-- Opening Marker --
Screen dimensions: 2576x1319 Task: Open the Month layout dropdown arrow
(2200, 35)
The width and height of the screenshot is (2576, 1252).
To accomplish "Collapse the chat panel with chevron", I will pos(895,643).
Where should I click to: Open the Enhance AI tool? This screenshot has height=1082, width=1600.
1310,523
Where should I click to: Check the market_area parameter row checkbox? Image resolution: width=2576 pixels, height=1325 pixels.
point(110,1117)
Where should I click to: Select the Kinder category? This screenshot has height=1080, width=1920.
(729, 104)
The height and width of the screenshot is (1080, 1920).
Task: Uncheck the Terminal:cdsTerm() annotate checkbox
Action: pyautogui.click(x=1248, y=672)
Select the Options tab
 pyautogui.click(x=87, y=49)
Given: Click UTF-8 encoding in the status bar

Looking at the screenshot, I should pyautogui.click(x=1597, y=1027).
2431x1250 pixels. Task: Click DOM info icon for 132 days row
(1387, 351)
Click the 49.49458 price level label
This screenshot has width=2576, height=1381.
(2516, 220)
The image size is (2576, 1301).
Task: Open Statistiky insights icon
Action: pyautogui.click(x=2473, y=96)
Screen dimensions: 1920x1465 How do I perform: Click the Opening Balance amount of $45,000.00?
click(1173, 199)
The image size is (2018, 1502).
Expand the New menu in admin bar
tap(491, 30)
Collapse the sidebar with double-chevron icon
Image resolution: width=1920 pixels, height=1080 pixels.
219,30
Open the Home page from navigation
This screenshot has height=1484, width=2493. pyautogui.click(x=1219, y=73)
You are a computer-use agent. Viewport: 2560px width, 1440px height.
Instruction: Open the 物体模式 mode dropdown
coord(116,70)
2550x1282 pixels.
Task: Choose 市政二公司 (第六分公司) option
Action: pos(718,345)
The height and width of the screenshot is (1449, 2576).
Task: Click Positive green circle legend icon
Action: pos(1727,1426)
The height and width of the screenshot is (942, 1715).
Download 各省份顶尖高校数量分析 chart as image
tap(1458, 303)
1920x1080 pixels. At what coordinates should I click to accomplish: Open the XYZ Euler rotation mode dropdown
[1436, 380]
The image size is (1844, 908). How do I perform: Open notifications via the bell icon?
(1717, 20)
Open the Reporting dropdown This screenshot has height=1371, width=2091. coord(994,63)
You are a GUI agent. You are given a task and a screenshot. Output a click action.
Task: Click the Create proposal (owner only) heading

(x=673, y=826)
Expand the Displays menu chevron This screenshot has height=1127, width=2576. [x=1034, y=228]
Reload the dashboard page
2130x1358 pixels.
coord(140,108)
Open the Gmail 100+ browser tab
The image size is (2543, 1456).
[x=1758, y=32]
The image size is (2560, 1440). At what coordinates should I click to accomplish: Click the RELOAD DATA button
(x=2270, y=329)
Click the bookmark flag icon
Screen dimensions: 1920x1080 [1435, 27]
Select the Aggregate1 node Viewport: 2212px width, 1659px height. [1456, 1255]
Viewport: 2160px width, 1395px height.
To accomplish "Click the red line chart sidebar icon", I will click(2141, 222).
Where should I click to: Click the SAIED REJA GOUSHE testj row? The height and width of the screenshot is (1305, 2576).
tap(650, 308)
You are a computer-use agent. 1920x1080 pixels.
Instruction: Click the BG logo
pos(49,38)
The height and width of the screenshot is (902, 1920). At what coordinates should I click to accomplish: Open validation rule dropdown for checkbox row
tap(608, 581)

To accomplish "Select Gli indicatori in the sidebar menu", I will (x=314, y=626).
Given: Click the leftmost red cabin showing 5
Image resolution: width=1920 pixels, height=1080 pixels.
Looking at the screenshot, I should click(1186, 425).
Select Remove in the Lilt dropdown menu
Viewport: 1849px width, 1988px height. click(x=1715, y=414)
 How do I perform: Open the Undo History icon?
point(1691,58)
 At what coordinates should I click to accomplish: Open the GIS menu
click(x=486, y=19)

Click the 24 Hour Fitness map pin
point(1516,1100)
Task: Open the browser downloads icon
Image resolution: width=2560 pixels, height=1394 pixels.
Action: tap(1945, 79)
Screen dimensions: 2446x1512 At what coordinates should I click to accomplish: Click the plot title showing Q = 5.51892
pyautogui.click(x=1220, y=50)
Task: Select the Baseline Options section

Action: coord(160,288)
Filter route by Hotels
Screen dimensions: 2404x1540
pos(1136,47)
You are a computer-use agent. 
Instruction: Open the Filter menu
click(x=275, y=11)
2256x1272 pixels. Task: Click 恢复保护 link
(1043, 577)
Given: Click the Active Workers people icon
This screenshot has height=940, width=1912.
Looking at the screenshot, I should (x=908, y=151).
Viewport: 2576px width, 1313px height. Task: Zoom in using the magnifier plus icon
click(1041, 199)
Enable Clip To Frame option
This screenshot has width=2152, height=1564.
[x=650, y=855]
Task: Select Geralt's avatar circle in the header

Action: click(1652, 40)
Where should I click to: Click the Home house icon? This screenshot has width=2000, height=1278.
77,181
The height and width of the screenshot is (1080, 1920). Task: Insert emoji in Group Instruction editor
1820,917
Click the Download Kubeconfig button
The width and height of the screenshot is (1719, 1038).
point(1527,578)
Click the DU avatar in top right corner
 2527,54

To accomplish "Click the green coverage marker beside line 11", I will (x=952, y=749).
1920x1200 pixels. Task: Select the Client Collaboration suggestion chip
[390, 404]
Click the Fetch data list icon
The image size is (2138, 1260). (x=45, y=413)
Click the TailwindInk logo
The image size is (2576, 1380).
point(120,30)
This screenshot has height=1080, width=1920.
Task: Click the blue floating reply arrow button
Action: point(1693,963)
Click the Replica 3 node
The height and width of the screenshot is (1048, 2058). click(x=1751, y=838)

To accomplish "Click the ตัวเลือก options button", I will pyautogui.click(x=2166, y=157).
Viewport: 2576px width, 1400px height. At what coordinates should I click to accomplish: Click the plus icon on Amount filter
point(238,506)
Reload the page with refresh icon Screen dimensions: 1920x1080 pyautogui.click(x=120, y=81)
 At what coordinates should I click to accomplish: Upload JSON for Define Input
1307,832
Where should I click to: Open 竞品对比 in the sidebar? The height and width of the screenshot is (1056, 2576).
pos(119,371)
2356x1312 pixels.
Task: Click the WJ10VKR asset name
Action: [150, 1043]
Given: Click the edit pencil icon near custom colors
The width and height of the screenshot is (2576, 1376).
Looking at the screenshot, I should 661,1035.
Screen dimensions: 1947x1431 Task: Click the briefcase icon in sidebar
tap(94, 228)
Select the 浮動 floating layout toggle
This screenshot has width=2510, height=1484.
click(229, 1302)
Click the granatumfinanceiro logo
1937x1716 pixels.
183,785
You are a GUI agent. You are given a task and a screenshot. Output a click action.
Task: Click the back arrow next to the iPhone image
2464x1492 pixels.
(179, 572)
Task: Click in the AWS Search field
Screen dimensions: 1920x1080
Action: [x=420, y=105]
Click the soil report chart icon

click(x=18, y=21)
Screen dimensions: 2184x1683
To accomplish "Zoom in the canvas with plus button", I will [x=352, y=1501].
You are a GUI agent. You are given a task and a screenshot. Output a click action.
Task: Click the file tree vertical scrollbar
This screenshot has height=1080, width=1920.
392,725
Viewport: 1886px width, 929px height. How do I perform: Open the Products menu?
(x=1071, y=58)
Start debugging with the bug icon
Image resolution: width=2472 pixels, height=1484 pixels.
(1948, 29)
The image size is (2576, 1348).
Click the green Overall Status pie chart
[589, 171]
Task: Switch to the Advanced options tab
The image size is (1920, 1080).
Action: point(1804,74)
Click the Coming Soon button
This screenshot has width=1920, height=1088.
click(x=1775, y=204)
-- Closing Marker --
* _PROBLEM STATEMENT_:
Pull out every line of the entries that includes the word "Collapse".

* _RESPONSE BELOW_:
To accomplish "Collapse the chat panel with chevron", I will pos(895,643).
Collapse the sidebar with double-chevron icon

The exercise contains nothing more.